Benchmarking Hindi LLMs: A New Suite of Datasets and a Comparative Analysis
Anusha Kamath, Kanishk Singla, Rakesh Paul, Raviraj Joshi, Utkarsh Vaidya, Sanjay Singh Chauhan, Niranjan Wartikar
TL;DR
This work addresses the lack of high-quality Hindi evaluation benchmarks for instruction-tuned LLMs by introducing a five-dataset suite (IFEval-Hi, MT-Bench-Hi, GSM8K-Hi, ChatRAG-Hi, BFCL-Hi) created via a translate-and-verify, human-in-the-loop process. The authors benchmark open-source Hindi-supporting LLMs across these datasets, revealing that architecture and targeted language training drive performance more than sheer size, with distinct models excelling in different tasks. The proposed hybrid curation methodology provides a replicable path for developing culturally and linguistically appropriate benchmarks in other low-resource languages. The results offer actionable insights for improving Hindi LLMs in instruction-following, multi-turn dialogue, and function-calling scenarios, advancing more equitable multilingual AI systems.
Abstract
Evaluating instruction-tuned Large Language Models (LLMs) in Hindi is challenging due to a lack of high-quality benchmarks, as direct translation of English datasets fails to capture crucial linguistic and cultural nuances. To address this, we introduce a suite of five Hindi LLM evaluation datasets: IFEval-Hi, MT-Bench-Hi, GSM8K-Hi, ChatRAG-Hi, and BFCL-Hi.
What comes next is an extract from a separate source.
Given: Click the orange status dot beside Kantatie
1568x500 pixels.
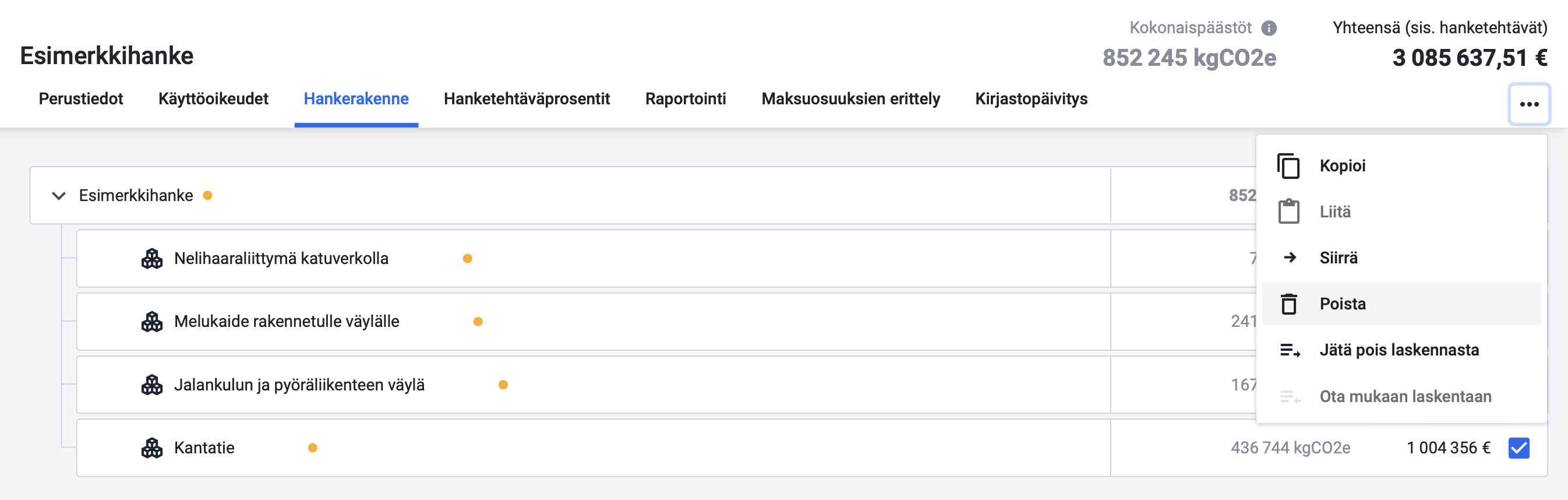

These were created using a methodology that combines from-scratch human annotation with a translate-and-verify process. We leverage this suite to conduct an extensive benchmarking of open-source LLMs supporting Hindi, providing a detailed comparative analysis of their current capabilities. Our curation process also serves as a replicable methodology for developing benchmarks in other low-resource languages.